[[ Data to process, beginning ]]
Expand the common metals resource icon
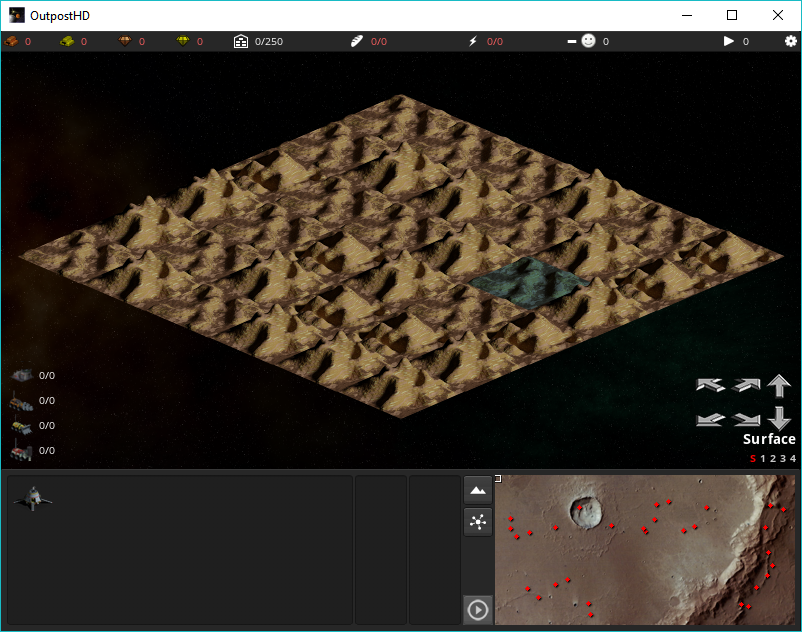The width and height of the screenshot is (802, 632). click(x=12, y=41)
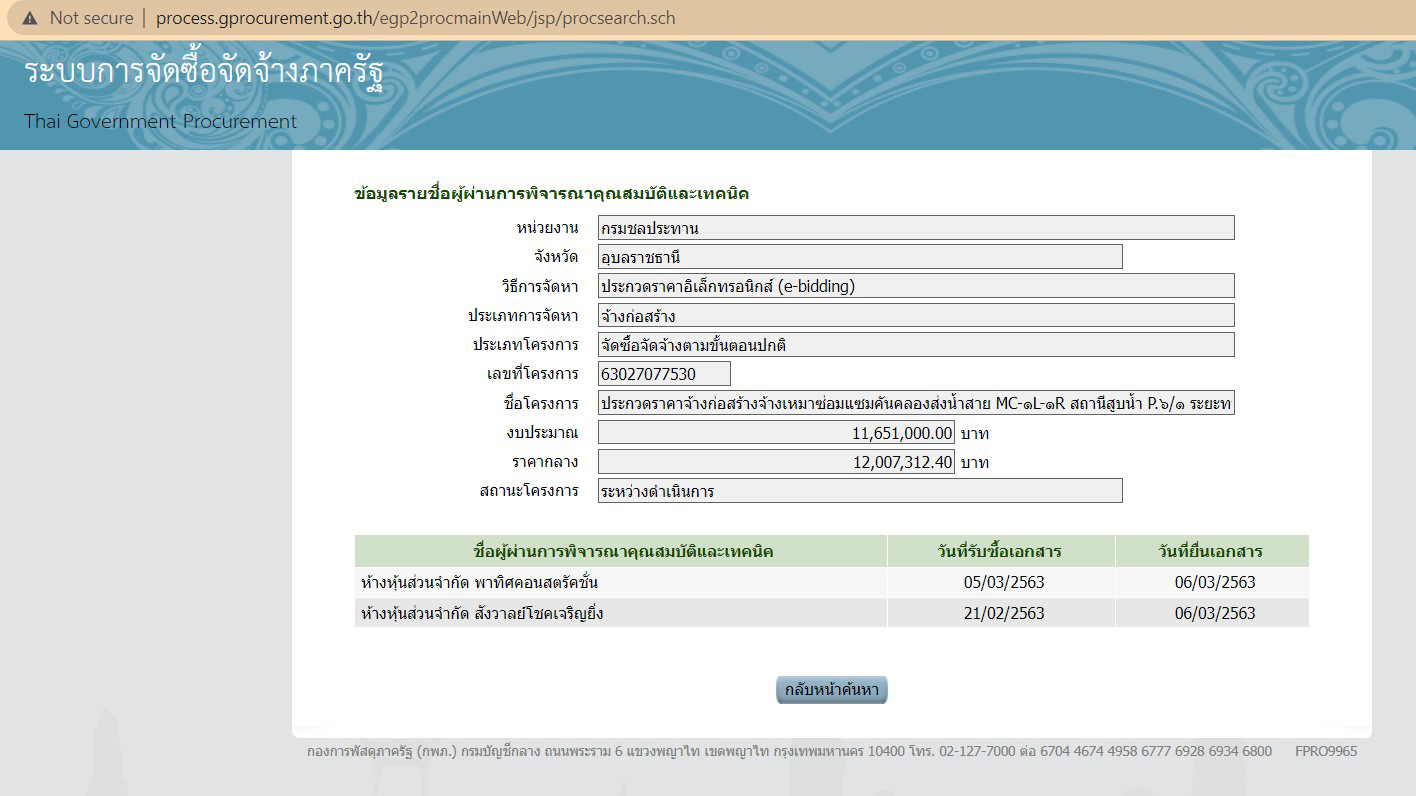
Task: Click the วันที่รับซื้อเอกสาร column header
Action: coord(1001,551)
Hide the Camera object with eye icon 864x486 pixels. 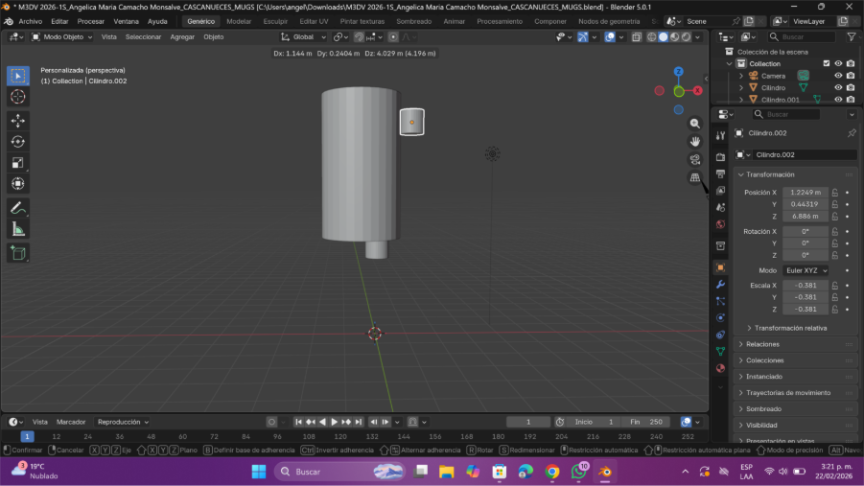click(838, 75)
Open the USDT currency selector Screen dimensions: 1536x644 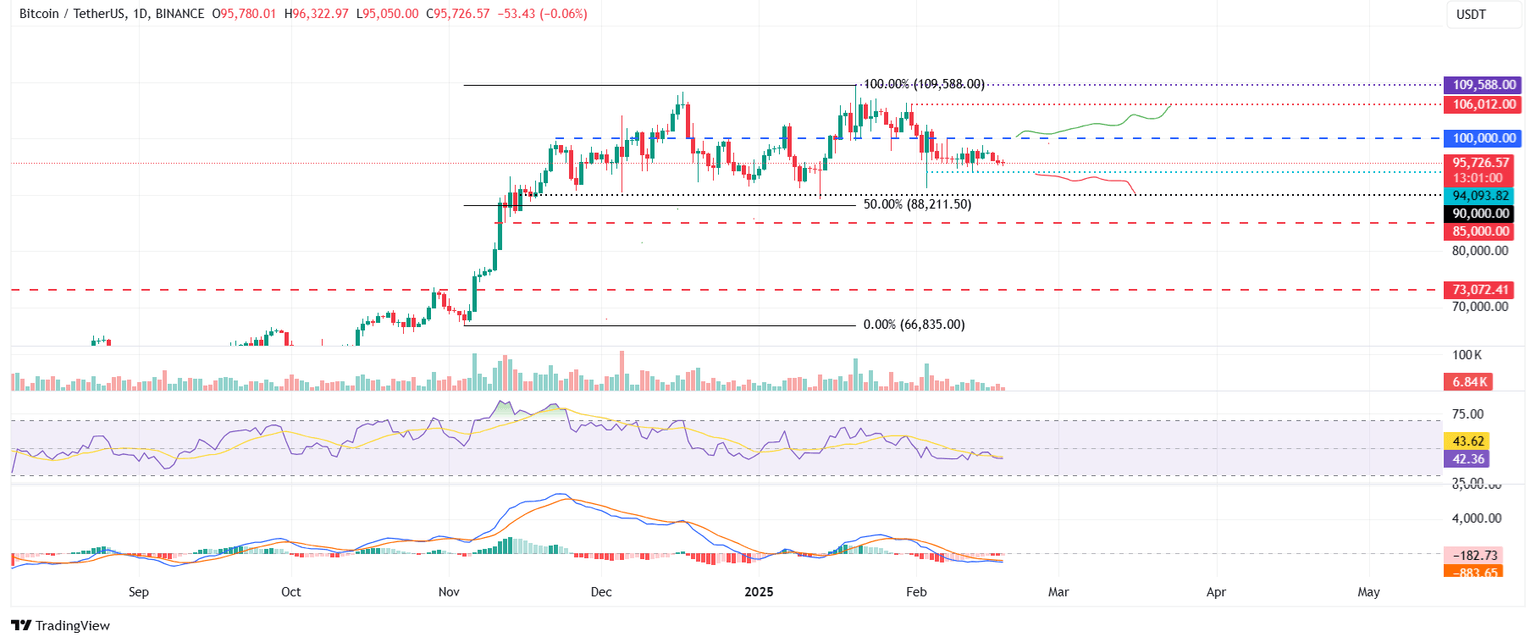click(x=1486, y=15)
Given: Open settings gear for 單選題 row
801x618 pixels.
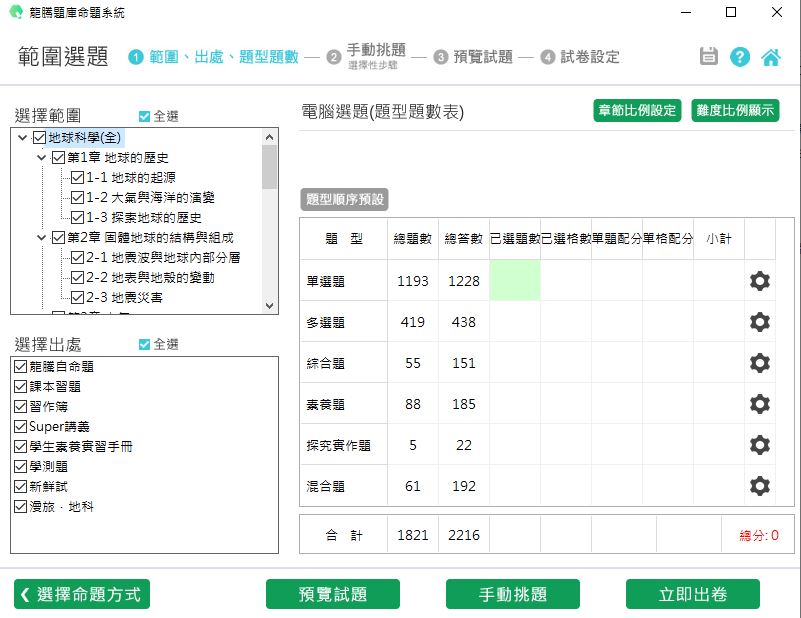Looking at the screenshot, I should 760,281.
[[ Data to process, end ]]
What is needed is a word-for-word repeat of every line from the line with "Given: Open settings gear for 單選題 row" to the end of the entries above; leave out the pictures.

Given: Open settings gear for 單選題 row
801x618 pixels.
Looking at the screenshot, I should 760,281.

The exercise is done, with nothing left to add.